Vanessa Kosoy comments on AI Alignment Open Thread August 2019

Vanessa Kosoy 9 Aug 2019 17:02 UTC
LW: 8 AF: 4
AF
a) I believe a weaker version of the empirical claim, namely that the catastrophe is not nearly inevitable but not unlikely. That is, I can imagine different worlds in which the probability of the catastrophe is different, and I have uncertainty over in which world we actually are, s.t. in average the probability is sizable.

b) I think that the argument you gave is sort of correct. We need to augment it by: the minimal requirement from the AI is, it needs to effectively block all competing dangerous AI projects, without also doing bad things (which is why you can’t just give it the zero utility function). Your counterargument seems weak to me because, moving from utility maximizes to other types of AIs is just replacing something that is relatively easy to reason about with something that it is harder to reason about, thereby obscuring the problems (that are still there). I think that whatever your AI is, given that is satisfies the minimal requirement, some kind of utility-maximization-like behavior is likely to arise.

Coming at it from a different angle, complicated systems often fail in unexpected ways. The way people solve this problem in practice is by a combination of mathematical analysis and empirical research. I don’t think we have many examples of complicated systems where all failures were avoided by informal reasoning without either empirical or mathematical backing. In the case of superintelligent AI, empirical research alone is insufficient because, without mathematical models, we don’t know how to extrapolate empirical results from current AIs to superintelligent AIs, and when superintelligent algorithms are already here it will probably be too late.

c) I think what we can (and should) realistically aim for is, having a mathematical theory of AI, and having a mathematical model of our particular AI, such that in this model we can prove the AI is safe. This model will have some assumptions and parameters that will need to be verified/measured in other ways, through some combination of (i) experiments with AI/algorithms (ii) learning from neuroscience (iii) learning from biological evolution and (iv) leveraging our knowledge of physics. Then, there is also the question of, how precise is the correspondence between the model and the actual code (and hardware). Ideally, we want to do formal verification in which we can test that a certain theorem holds for the actual code we are running. Weaker levels of correspondence might still be sufficient, but that would be Plan B.

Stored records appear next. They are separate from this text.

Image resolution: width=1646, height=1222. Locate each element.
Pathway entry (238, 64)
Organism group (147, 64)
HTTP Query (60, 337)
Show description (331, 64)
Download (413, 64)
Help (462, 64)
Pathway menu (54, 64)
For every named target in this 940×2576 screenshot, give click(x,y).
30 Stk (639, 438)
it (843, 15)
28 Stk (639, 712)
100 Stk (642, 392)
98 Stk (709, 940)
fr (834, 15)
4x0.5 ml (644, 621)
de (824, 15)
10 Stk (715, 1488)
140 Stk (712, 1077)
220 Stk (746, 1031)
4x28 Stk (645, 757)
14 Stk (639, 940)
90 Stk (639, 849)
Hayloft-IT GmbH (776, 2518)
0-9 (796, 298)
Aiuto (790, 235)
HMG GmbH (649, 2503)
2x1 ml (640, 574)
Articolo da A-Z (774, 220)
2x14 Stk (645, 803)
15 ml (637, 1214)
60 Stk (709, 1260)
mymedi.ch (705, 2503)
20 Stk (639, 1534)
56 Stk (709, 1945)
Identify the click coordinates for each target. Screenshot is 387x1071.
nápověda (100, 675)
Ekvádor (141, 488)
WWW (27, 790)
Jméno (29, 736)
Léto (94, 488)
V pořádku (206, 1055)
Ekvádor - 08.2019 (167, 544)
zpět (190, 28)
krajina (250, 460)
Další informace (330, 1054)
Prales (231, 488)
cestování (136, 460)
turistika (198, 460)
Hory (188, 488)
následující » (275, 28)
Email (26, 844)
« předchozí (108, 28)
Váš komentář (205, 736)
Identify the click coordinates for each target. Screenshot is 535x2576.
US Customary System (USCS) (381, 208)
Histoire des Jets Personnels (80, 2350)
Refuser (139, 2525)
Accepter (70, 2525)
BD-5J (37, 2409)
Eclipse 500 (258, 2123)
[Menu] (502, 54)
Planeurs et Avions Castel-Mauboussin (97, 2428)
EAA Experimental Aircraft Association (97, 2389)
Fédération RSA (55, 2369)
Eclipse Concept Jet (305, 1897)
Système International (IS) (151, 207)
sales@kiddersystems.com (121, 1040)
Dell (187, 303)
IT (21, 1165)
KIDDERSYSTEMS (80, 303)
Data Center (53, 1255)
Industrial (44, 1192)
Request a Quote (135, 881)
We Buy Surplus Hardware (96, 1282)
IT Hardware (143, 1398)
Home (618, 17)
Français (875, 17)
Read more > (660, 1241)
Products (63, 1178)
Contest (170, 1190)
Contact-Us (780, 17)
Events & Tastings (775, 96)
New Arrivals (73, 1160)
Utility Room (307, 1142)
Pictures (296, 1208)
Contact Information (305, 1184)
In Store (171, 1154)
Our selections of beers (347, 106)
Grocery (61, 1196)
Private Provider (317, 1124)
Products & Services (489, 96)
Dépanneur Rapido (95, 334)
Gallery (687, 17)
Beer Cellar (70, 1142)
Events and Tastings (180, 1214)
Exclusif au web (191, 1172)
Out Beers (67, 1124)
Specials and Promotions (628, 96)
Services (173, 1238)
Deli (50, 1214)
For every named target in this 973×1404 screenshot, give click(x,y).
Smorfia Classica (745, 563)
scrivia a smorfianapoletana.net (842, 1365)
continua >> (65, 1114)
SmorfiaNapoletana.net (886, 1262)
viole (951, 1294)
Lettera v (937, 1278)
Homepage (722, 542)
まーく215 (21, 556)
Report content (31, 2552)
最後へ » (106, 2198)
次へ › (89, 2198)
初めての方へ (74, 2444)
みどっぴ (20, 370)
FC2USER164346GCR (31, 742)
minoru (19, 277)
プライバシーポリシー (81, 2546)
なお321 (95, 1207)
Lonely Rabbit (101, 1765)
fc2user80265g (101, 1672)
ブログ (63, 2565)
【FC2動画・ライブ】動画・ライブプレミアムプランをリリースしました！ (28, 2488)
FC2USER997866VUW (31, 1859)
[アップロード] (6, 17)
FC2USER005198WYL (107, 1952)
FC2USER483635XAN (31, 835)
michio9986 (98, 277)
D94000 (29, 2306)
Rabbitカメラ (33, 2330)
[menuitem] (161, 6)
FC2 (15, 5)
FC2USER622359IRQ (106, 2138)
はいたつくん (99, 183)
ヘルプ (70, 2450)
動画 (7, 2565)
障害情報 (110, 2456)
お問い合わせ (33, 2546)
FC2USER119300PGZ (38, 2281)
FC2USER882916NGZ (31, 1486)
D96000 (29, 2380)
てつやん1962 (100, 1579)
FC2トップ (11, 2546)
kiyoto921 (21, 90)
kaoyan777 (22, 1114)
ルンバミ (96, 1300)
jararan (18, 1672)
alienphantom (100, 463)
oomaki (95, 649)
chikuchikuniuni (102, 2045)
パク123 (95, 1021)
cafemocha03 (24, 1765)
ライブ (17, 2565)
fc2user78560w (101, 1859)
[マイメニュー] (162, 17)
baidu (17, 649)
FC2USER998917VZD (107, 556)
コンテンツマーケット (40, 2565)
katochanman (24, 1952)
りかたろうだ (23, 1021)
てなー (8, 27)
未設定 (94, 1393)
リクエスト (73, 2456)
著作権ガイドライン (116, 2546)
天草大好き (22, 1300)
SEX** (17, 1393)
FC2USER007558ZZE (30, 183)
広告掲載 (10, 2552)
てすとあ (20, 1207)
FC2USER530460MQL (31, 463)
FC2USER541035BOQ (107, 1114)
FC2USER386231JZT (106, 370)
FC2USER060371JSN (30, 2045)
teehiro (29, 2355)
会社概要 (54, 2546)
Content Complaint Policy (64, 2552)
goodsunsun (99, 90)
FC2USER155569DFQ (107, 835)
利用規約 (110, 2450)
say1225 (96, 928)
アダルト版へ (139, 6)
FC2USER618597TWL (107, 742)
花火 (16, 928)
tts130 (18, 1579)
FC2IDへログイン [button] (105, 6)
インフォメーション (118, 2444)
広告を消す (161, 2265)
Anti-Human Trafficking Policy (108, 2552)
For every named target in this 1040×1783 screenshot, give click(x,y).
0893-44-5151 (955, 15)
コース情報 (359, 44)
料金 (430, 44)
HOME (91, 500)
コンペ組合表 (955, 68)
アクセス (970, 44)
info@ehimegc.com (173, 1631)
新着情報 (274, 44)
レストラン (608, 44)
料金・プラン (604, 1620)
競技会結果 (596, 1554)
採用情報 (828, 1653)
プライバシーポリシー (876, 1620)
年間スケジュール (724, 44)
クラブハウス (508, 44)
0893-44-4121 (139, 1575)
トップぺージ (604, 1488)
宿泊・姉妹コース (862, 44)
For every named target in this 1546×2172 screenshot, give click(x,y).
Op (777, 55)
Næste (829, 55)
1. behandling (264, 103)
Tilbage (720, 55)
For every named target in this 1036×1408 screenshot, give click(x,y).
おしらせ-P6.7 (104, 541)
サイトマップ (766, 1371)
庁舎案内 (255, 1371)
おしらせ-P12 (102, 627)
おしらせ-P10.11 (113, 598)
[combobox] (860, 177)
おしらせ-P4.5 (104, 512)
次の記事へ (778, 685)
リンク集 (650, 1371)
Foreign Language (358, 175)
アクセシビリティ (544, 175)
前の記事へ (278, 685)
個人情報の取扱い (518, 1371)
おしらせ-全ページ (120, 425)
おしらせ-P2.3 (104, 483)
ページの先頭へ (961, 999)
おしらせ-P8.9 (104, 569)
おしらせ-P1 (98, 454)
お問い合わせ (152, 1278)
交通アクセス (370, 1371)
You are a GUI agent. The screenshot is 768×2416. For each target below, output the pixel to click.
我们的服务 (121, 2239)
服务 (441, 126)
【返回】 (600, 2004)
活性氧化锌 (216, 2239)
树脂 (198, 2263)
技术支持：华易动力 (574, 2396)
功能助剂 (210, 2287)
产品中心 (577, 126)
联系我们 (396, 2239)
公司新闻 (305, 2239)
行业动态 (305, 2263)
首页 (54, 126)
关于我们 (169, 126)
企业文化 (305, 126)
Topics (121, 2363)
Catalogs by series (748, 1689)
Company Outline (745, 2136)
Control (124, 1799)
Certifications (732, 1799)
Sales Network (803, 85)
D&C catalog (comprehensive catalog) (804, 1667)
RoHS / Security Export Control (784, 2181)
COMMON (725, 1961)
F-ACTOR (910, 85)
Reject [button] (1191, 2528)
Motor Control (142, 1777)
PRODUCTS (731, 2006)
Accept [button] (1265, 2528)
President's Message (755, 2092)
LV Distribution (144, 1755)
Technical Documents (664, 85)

Also, the proof can rely on mathematical conjectures in which we have high confidence, such as $P \neq N P$ . Of course, the evidence for such conjectures is (some sort of) empirical, but it is important that the conjecture is at least a rigorous, well defined mathematical statement.
- Rohin Shah 9 Aug 2019 22:26 UTC
  LW: 2 AF: 1
  AF Parent
  I agree with a). c) seems to me to be very optimistic, but that’s mostly an intuition, I don’t have a strong argument against it (and I wouldn’t discourage people who are enthusiastic about it from working on it).
  The argument in b) makes sense; I think the part that I disagree with is:
  moving from utility maximizes to other types of AIs is just replacing something that is relatively easy to reason about with something that it is harder to reason about, thereby obscuring the problems (that are still there).
  The counterargument is “current AI systems don’t look like long term planners”, but of course it is possible to respond to that with “AGI will be very different from current AI systems”, and then I have nothing to say beyond “I think AGI will be like current AI systems”.
  - Vanessa Kosoy 10 Aug 2019 10:52 UTC
    LW: 4 AF: 2
    AF Parent
    Well, any system that satisfies the Minimal Requirement is doing long term planning on some level. For example, if your AI is approval directed, it still needs to learn how to make good plans that will be approved. Once your system has a superhuman capability of producing plans somewhere inside, you should worry about that capability being applied in the wrong direction (in particular due to mesa-optimization / daemons). Also, even without long term planning, extreme optimization is dangerous (for example an approval directed AI might create some kind of memetic supervirus).
    
    But, I agree that these arguments are not enough to be confident of the strong empirical claim.